(Dataset entries)
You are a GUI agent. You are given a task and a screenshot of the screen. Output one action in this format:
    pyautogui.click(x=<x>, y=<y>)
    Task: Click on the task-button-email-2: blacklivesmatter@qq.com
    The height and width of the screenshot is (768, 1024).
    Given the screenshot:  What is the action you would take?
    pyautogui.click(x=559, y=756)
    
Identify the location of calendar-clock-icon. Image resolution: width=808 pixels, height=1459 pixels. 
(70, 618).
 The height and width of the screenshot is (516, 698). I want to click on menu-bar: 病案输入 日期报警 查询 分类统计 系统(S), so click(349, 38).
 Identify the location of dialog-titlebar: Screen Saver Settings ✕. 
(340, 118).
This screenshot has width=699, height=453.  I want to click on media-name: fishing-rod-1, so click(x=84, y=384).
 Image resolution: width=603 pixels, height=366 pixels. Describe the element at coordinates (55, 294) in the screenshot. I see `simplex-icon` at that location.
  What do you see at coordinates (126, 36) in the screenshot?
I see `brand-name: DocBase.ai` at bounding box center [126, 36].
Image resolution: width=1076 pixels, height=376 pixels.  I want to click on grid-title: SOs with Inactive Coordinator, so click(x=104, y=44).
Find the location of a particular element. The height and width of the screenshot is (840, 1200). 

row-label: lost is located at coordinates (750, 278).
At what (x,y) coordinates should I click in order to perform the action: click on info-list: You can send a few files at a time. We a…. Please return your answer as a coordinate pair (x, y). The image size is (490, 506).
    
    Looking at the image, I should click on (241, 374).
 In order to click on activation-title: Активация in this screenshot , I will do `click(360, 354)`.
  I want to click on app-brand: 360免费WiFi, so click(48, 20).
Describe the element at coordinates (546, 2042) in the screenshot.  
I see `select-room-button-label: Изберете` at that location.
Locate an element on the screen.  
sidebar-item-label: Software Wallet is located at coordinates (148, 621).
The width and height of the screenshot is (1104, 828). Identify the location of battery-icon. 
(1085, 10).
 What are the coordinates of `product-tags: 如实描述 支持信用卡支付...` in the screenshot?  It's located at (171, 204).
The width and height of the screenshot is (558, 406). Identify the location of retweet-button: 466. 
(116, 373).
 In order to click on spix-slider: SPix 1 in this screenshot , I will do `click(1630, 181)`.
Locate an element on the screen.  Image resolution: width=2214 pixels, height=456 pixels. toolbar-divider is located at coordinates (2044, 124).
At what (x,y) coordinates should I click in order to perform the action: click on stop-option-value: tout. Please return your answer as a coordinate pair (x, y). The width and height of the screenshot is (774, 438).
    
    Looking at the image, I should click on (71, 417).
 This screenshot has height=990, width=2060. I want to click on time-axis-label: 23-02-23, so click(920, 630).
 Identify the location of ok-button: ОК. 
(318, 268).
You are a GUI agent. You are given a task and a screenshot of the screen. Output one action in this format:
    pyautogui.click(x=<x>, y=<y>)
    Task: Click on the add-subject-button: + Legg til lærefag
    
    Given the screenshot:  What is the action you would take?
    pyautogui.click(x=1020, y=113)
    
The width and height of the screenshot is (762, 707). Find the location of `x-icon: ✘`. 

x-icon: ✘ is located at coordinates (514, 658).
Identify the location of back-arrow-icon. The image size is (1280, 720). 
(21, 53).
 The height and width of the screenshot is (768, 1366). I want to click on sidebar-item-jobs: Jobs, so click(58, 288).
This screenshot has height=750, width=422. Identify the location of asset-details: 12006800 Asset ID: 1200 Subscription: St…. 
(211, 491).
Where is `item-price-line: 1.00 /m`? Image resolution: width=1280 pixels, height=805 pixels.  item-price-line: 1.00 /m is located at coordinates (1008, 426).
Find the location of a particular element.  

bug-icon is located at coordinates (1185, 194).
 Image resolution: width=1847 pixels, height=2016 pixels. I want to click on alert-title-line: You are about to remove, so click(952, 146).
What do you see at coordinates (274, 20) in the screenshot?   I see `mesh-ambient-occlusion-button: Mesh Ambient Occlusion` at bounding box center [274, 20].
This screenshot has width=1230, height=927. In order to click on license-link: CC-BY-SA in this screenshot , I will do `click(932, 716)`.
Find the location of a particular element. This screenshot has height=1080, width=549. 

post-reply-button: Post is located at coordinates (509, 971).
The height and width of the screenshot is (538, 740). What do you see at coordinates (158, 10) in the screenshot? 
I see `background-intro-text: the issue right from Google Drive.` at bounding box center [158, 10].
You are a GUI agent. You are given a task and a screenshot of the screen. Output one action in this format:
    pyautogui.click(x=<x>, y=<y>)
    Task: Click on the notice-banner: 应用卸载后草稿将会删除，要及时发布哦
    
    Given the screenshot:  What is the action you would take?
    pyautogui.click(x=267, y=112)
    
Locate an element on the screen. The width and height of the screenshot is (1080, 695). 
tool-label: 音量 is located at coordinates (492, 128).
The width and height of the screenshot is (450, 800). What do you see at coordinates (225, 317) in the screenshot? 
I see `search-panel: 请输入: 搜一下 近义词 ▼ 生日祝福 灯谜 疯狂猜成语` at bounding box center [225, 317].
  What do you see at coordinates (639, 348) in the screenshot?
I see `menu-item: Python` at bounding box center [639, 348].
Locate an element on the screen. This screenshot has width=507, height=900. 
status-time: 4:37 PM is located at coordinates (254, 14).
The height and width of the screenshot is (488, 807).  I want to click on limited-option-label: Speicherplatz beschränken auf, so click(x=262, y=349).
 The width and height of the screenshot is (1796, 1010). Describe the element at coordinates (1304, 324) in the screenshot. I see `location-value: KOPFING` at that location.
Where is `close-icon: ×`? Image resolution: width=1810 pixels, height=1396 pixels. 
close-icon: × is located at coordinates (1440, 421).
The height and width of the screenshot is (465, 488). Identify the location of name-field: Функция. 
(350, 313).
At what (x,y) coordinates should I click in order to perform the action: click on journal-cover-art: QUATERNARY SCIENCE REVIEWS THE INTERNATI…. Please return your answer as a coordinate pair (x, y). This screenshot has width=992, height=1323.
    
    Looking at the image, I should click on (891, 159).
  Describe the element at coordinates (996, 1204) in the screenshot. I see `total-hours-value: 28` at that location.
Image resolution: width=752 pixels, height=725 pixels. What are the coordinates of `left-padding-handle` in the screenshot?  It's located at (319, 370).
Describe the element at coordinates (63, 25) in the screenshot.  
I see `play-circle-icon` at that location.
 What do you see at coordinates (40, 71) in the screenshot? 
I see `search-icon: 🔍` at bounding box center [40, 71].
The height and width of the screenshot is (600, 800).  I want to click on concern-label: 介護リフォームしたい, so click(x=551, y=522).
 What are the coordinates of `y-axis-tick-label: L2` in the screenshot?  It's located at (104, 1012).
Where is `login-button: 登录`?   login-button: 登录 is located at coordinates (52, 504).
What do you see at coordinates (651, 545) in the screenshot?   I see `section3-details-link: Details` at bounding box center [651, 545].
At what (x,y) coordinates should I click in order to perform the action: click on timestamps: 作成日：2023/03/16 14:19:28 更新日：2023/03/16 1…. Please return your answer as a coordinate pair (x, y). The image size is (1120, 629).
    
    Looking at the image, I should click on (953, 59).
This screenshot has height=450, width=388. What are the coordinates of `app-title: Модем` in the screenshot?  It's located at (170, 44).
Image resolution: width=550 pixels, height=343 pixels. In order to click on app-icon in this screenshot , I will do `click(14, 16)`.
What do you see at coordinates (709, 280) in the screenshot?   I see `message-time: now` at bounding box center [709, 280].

▸ PROBLEM: Copy every one of the records above word for word, without changing a single character.

▸ RESULT:
You are a GUI agent. You are given a task and a screenshot of the screen. Output one action in this format:
    pyautogui.click(x=<x>, y=<y>)
    Task: Click on the task-button-email-2: blacklivesmatter@qq.com
    The height and width of the screenshot is (768, 1024).
    Given the screenshot:  What is the action you would take?
    pyautogui.click(x=559, y=756)
    
Identify the location of calendar-clock-icon. Image resolution: width=808 pixels, height=1459 pixels. 
(70, 618).
 The height and width of the screenshot is (516, 698). I want to click on menu-bar: 病案输入 日期报警 查询 分类统计 系统(S), so click(349, 38).
 Identify the location of dialog-titlebar: Screen Saver Settings ✕. 
(340, 118).
This screenshot has width=699, height=453.  I want to click on media-name: fishing-rod-1, so click(x=84, y=384).
 Image resolution: width=603 pixels, height=366 pixels. Describe the element at coordinates (55, 294) in the screenshot. I see `simplex-icon` at that location.
  What do you see at coordinates (126, 36) in the screenshot?
I see `brand-name: DocBase.ai` at bounding box center [126, 36].
Image resolution: width=1076 pixels, height=376 pixels.  I want to click on grid-title: SOs with Inactive Coordinator, so click(x=104, y=44).
Find the location of a particular element. The height and width of the screenshot is (840, 1200). 

row-label: lost is located at coordinates (750, 278).
At what (x,y) coordinates should I click in order to perform the action: click on info-list: You can send a few files at a time. We a…. Please return your answer as a coordinate pair (x, y). The image size is (490, 506).
    
    Looking at the image, I should click on (241, 374).
 In order to click on activation-title: Активация in this screenshot , I will do `click(360, 354)`.
  I want to click on app-brand: 360免费WiFi, so click(48, 20).
Describe the element at coordinates (546, 2042) in the screenshot.  
I see `select-room-button-label: Изберете` at that location.
Locate an element on the screen.  
sidebar-item-label: Software Wallet is located at coordinates (148, 621).
The width and height of the screenshot is (1104, 828). Identify the location of battery-icon. 
(1085, 10).
 What are the coordinates of `product-tags: 如实描述 支持信用卡支付...` in the screenshot?  It's located at (171, 204).
The width and height of the screenshot is (558, 406). Identify the location of retweet-button: 466. 
(116, 373).
 In order to click on spix-slider: SPix 1 in this screenshot , I will do `click(1630, 181)`.
Locate an element on the screen.  Image resolution: width=2214 pixels, height=456 pixels. toolbar-divider is located at coordinates (2044, 124).
At what (x,y) coordinates should I click in order to perform the action: click on stop-option-value: tout. Please return your answer as a coordinate pair (x, y). The width and height of the screenshot is (774, 438).
    
    Looking at the image, I should click on (71, 417).
 This screenshot has height=990, width=2060. I want to click on time-axis-label: 23-02-23, so click(920, 630).
 Identify the location of ok-button: ОК. 
(318, 268).
You are a GUI agent. You are given a task and a screenshot of the screen. Output one action in this format:
    pyautogui.click(x=<x>, y=<y>)
    Task: Click on the add-subject-button: + Legg til lærefag
    
    Given the screenshot:  What is the action you would take?
    pyautogui.click(x=1020, y=113)
    
The width and height of the screenshot is (762, 707). Find the location of `x-icon: ✘`. 

x-icon: ✘ is located at coordinates (514, 658).
Identify the location of back-arrow-icon. The image size is (1280, 720). 
(21, 53).
 The height and width of the screenshot is (768, 1366). I want to click on sidebar-item-jobs: Jobs, so click(58, 288).
This screenshot has height=750, width=422. Identify the location of asset-details: 12006800 Asset ID: 1200 Subscription: St…. 
(211, 491).
Where is `item-price-line: 1.00 /m`? Image resolution: width=1280 pixels, height=805 pixels.  item-price-line: 1.00 /m is located at coordinates (1008, 426).
Find the location of a particular element.  

bug-icon is located at coordinates (1185, 194).
 Image resolution: width=1847 pixels, height=2016 pixels. I want to click on alert-title-line: You are about to remove, so click(952, 146).
What do you see at coordinates (274, 20) in the screenshot?   I see `mesh-ambient-occlusion-button: Mesh Ambient Occlusion` at bounding box center [274, 20].
This screenshot has width=1230, height=927. In order to click on license-link: CC-BY-SA in this screenshot , I will do `click(932, 716)`.
Find the location of a particular element. This screenshot has height=1080, width=549. 

post-reply-button: Post is located at coordinates (509, 971).
The height and width of the screenshot is (538, 740). What do you see at coordinates (158, 10) in the screenshot? 
I see `background-intro-text: the issue right from Google Drive.` at bounding box center [158, 10].
You are a GUI agent. You are given a task and a screenshot of the screen. Output one action in this format:
    pyautogui.click(x=<x>, y=<y>)
    Task: Click on the notice-banner: 应用卸载后草稿将会删除，要及时发布哦
    
    Given the screenshot:  What is the action you would take?
    pyautogui.click(x=267, y=112)
    
Locate an element on the screen. The width and height of the screenshot is (1080, 695). 
tool-label: 音量 is located at coordinates (492, 128).
The width and height of the screenshot is (450, 800). What do you see at coordinates (225, 317) in the screenshot? 
I see `search-panel: 请输入: 搜一下 近义词 ▼ 生日祝福 灯谜 疯狂猜成语` at bounding box center [225, 317].
  What do you see at coordinates (639, 348) in the screenshot?
I see `menu-item: Python` at bounding box center [639, 348].
Locate an element on the screen. This screenshot has width=507, height=900. 
status-time: 4:37 PM is located at coordinates (254, 14).
The height and width of the screenshot is (488, 807).  I want to click on limited-option-label: Speicherplatz beschränken auf, so click(x=262, y=349).
 The width and height of the screenshot is (1796, 1010). Describe the element at coordinates (1304, 324) in the screenshot. I see `location-value: KOPFING` at that location.
Where is `close-icon: ×`? Image resolution: width=1810 pixels, height=1396 pixels. 
close-icon: × is located at coordinates (1440, 421).
The height and width of the screenshot is (465, 488). Identify the location of name-field: Функция. 
(350, 313).
At what (x,y) coordinates should I click in order to perform the action: click on journal-cover-art: QUATERNARY SCIENCE REVIEWS THE INTERNATI…. Please return your answer as a coordinate pair (x, y). This screenshot has width=992, height=1323.
    
    Looking at the image, I should click on (891, 159).
  Describe the element at coordinates (996, 1204) in the screenshot. I see `total-hours-value: 28` at that location.
Image resolution: width=752 pixels, height=725 pixels. What are the coordinates of `left-padding-handle` in the screenshot?  It's located at (319, 370).
Describe the element at coordinates (63, 25) in the screenshot.  
I see `play-circle-icon` at that location.
 What do you see at coordinates (40, 71) in the screenshot? 
I see `search-icon: 🔍` at bounding box center [40, 71].
The height and width of the screenshot is (600, 800).  I want to click on concern-label: 介護リフォームしたい, so click(x=551, y=522).
 What are the coordinates of `y-axis-tick-label: L2` in the screenshot?  It's located at (104, 1012).
Where is `login-button: 登录`?   login-button: 登录 is located at coordinates (52, 504).
What do you see at coordinates (651, 545) in the screenshot?   I see `section3-details-link: Details` at bounding box center [651, 545].
At what (x,y) coordinates should I click in order to perform the action: click on timestamps: 作成日：2023/03/16 14:19:28 更新日：2023/03/16 1…. Please return your answer as a coordinate pair (x, y). The image size is (1120, 629).
    
    Looking at the image, I should click on (953, 59).
This screenshot has height=450, width=388. What are the coordinates of `app-title: Модем` in the screenshot?  It's located at (170, 44).
Image resolution: width=550 pixels, height=343 pixels. In order to click on app-icon in this screenshot , I will do `click(14, 16)`.
What do you see at coordinates (709, 280) in the screenshot?   I see `message-time: now` at bounding box center [709, 280].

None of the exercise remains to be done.